TEXT PASSAGE
=======

My entire family knew she was cheating on him besides my cousins, their mom knew, my aunt who cheated knew, my grandmother knew etc. My dad's constantly talked about how that's messed with him and it's been over 20 years since they divorced and he never got into another relationship because of it.

I knew my aunt was cheating from her telling me herself, the way she explained it was that she was basically only telling me because I worked with my mother and the guy she was cheating on her husband with and didn't want me going to her husband asking him why she was there at the job but not coming to see me or my mother.

The way she told me was quite literally her saying "I love him so so much, you know we love each other a lot, we have always loved each other."

She continued saying that over and over until she finally told me "but I'm f--king so and so, I've known him since he worked with me and his wife knows about me but she doesn't really care that he does stuff like this" I just left it alone. My mother basically said not her relationship not her place, so for 5 years I told myself that.

=======

DATA EXTRACT
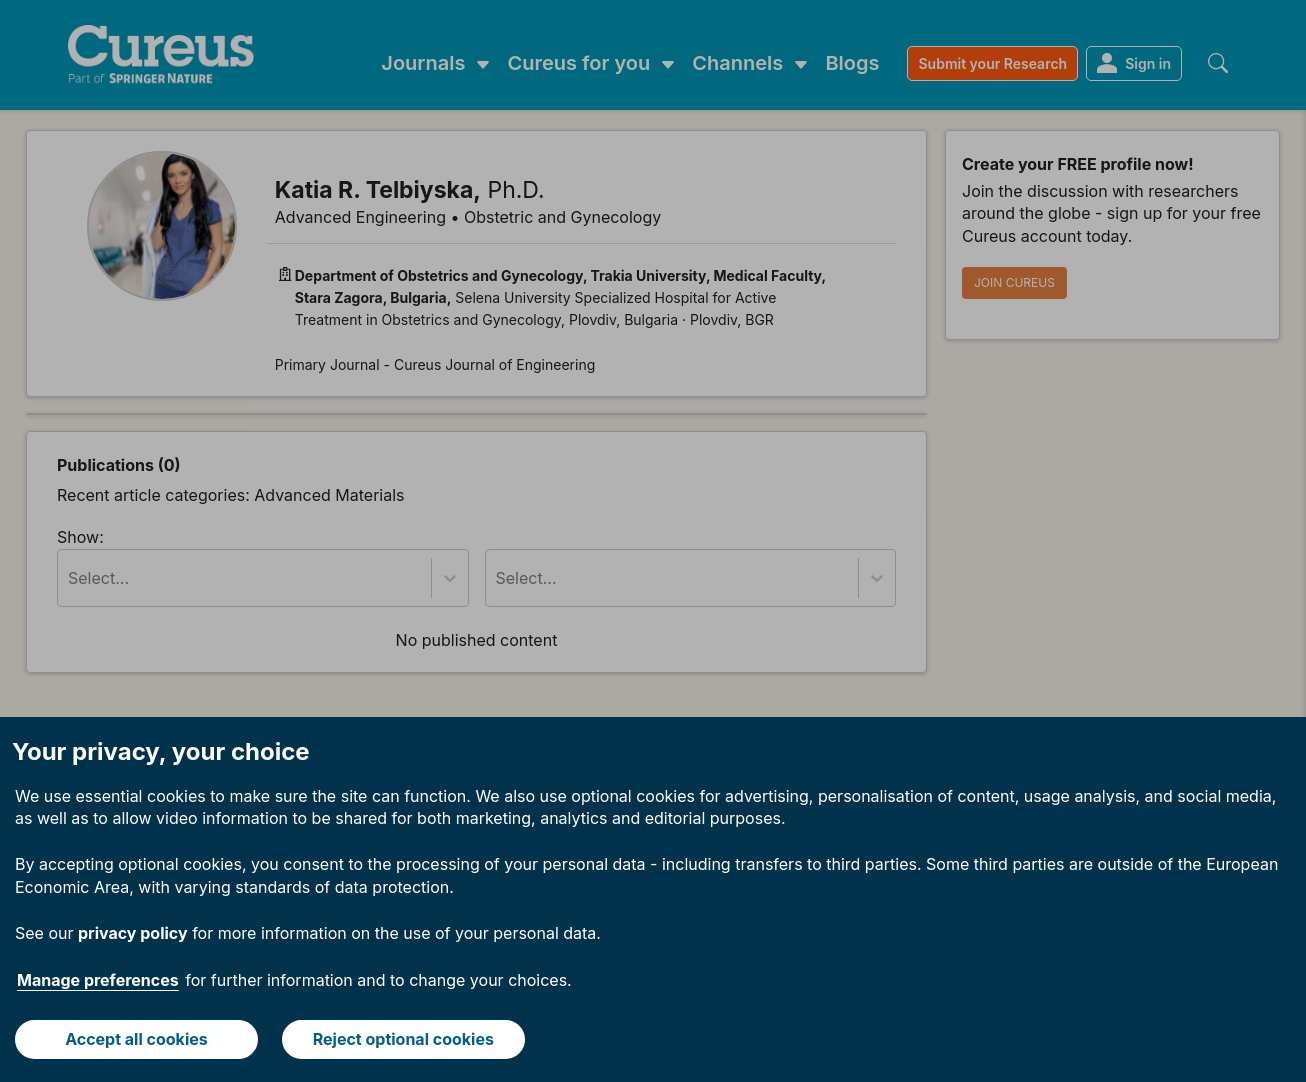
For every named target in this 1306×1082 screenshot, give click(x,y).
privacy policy (133, 933)
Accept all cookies (136, 1039)
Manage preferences (98, 980)
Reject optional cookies (403, 1039)
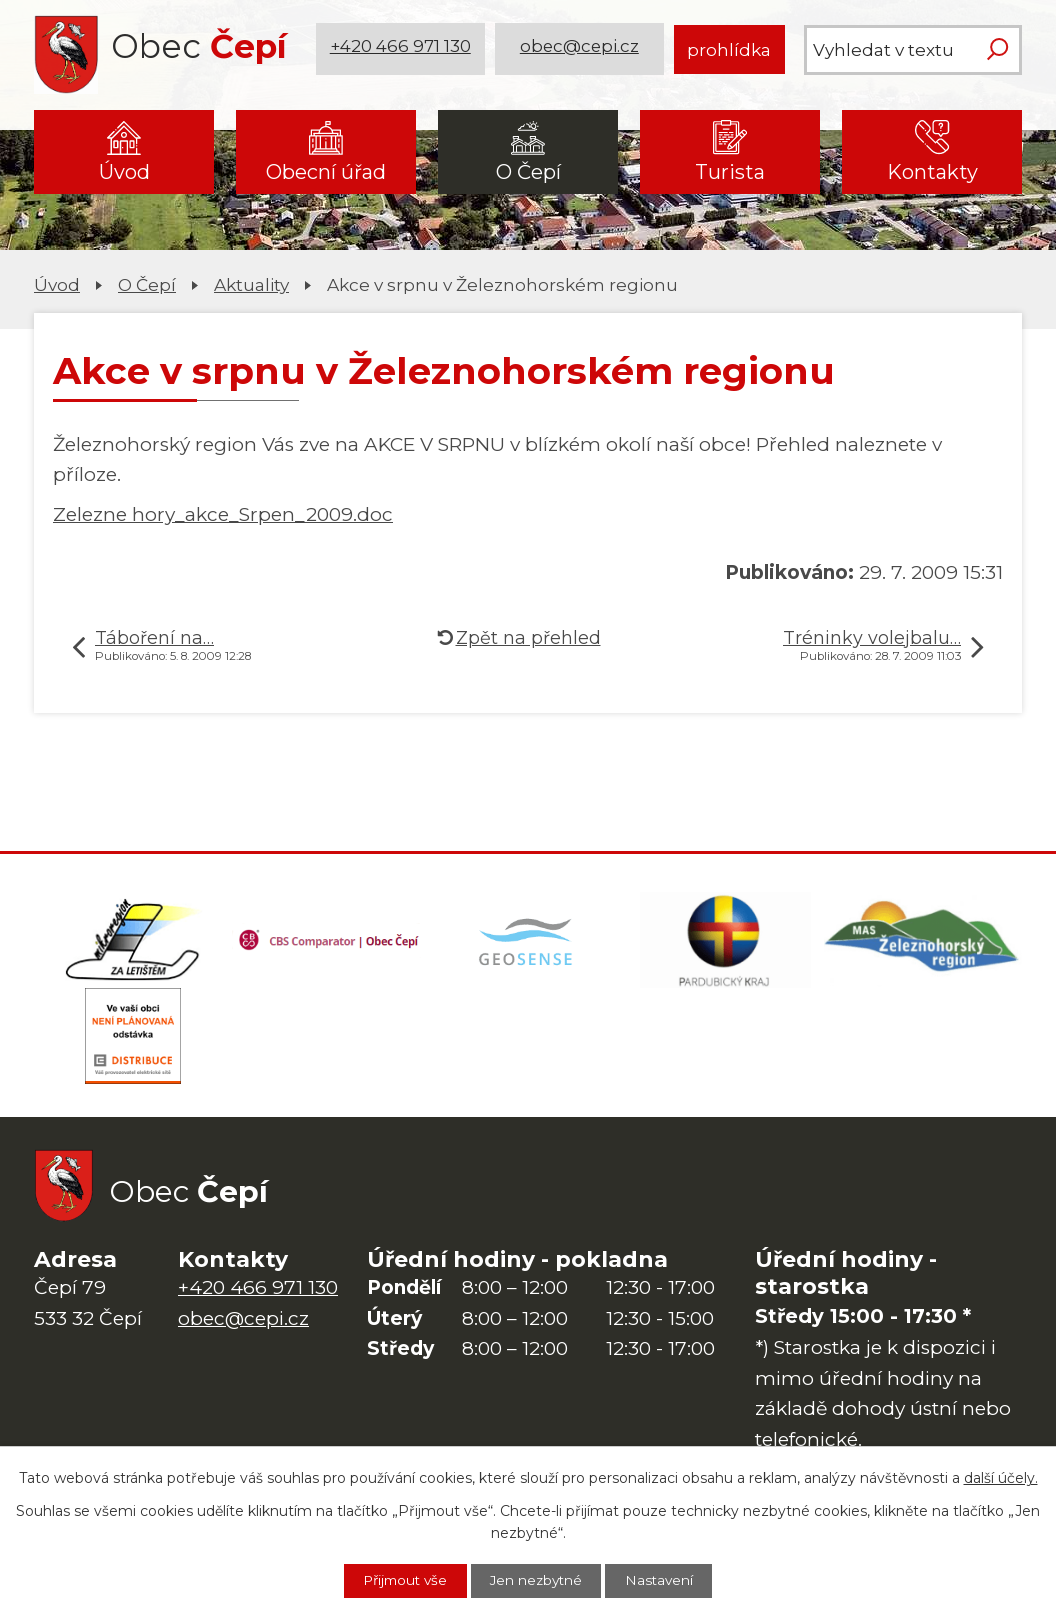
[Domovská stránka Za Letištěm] (133, 942)
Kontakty (932, 172)
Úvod (124, 172)
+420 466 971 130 (401, 49)
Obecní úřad (326, 172)
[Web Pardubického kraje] (726, 942)
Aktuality (251, 284)
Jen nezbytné (538, 1580)
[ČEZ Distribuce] (133, 1042)
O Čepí (528, 172)
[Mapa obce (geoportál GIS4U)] (528, 942)
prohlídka (729, 49)
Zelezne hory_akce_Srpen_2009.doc (223, 514)
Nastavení (667, 1580)
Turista (730, 172)
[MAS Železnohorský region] (923, 942)
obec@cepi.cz (580, 49)
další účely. (1001, 1477)
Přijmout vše (399, 1580)
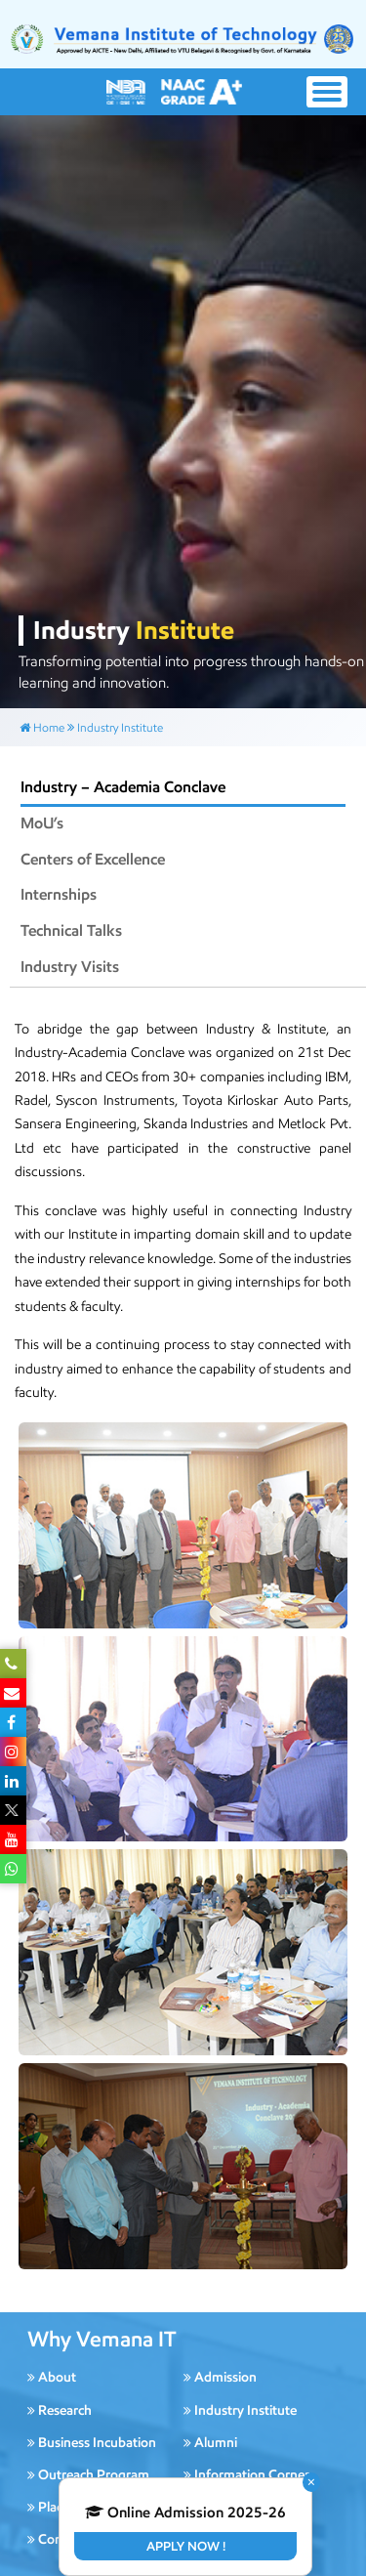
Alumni (210, 2442)
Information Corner (246, 2475)
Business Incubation (91, 2442)
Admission (220, 2377)
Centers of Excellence (92, 859)
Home (42, 727)
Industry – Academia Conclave (122, 787)
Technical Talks (71, 930)
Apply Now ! (185, 2546)
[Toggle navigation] (326, 91)
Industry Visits (69, 966)
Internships (58, 894)
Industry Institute (120, 727)
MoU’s (41, 823)
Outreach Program (88, 2475)
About (51, 2377)
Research (59, 2410)
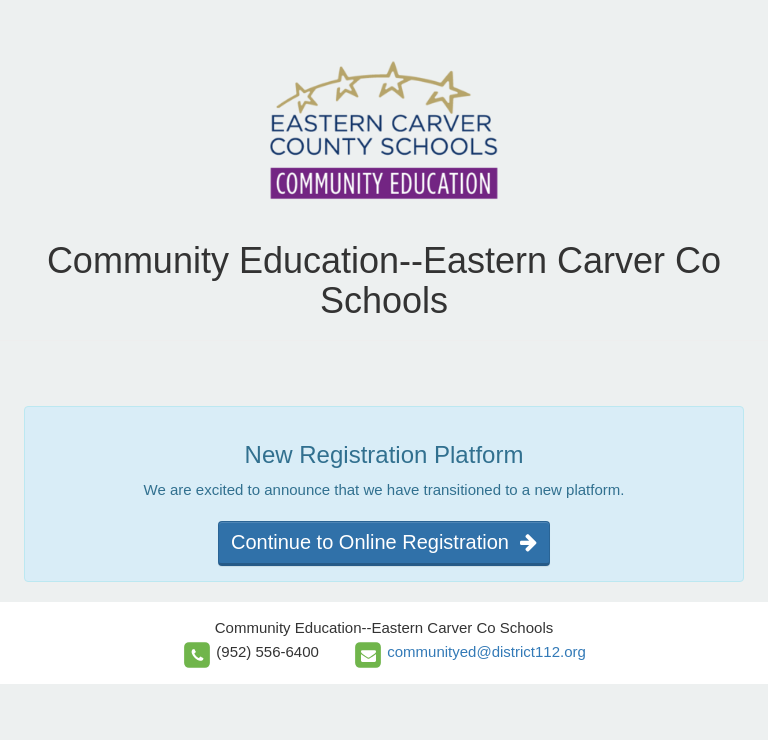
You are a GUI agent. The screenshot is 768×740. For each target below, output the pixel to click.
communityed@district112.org (486, 651)
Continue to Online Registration (384, 542)
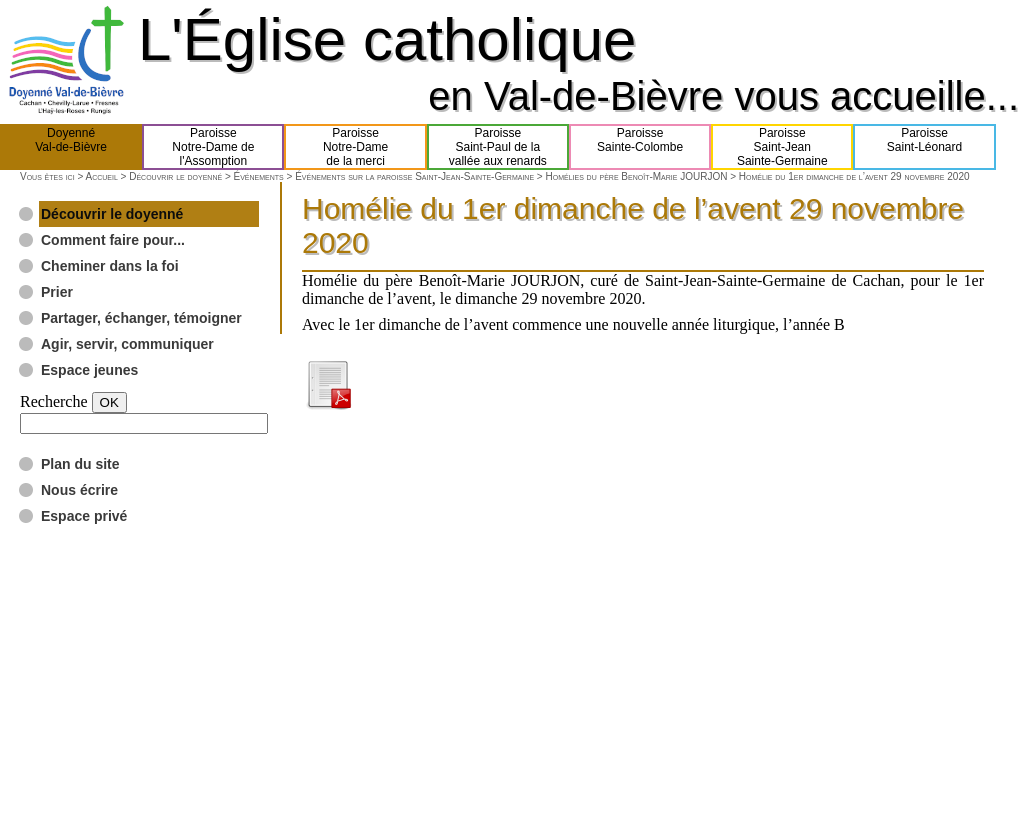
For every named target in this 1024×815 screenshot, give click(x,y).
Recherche (54, 401)
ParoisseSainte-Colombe (640, 147)
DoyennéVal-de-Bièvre (71, 147)
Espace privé (84, 516)
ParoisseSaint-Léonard (924, 147)
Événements (259, 176)
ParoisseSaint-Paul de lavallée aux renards (498, 147)
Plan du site (80, 464)
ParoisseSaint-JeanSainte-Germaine (782, 147)
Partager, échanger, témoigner (141, 318)
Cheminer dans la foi (110, 266)
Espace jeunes (89, 370)
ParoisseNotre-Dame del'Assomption (213, 147)
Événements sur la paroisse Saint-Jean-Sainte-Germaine (414, 176)
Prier (57, 292)
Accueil (101, 176)
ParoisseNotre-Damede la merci (355, 147)
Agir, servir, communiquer (127, 344)
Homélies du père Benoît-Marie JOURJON (637, 176)
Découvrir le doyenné (175, 176)
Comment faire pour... (113, 240)
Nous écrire (79, 490)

=======

TASK INSTRUCTIONS
Reproduce word for word the stretch of the passage about the aunt's affair from "She continued saying" through "told myself that.".

THE OUTPUT
She continued saying that over and over until she finally told me "but I'm f--king so and so, I've known him since he worked with me and his wife knows about me but she doesn't really care that he does stuff like this" I just left it alone. My mother basically said not her relationship not her place, so for 5 years I told myself that.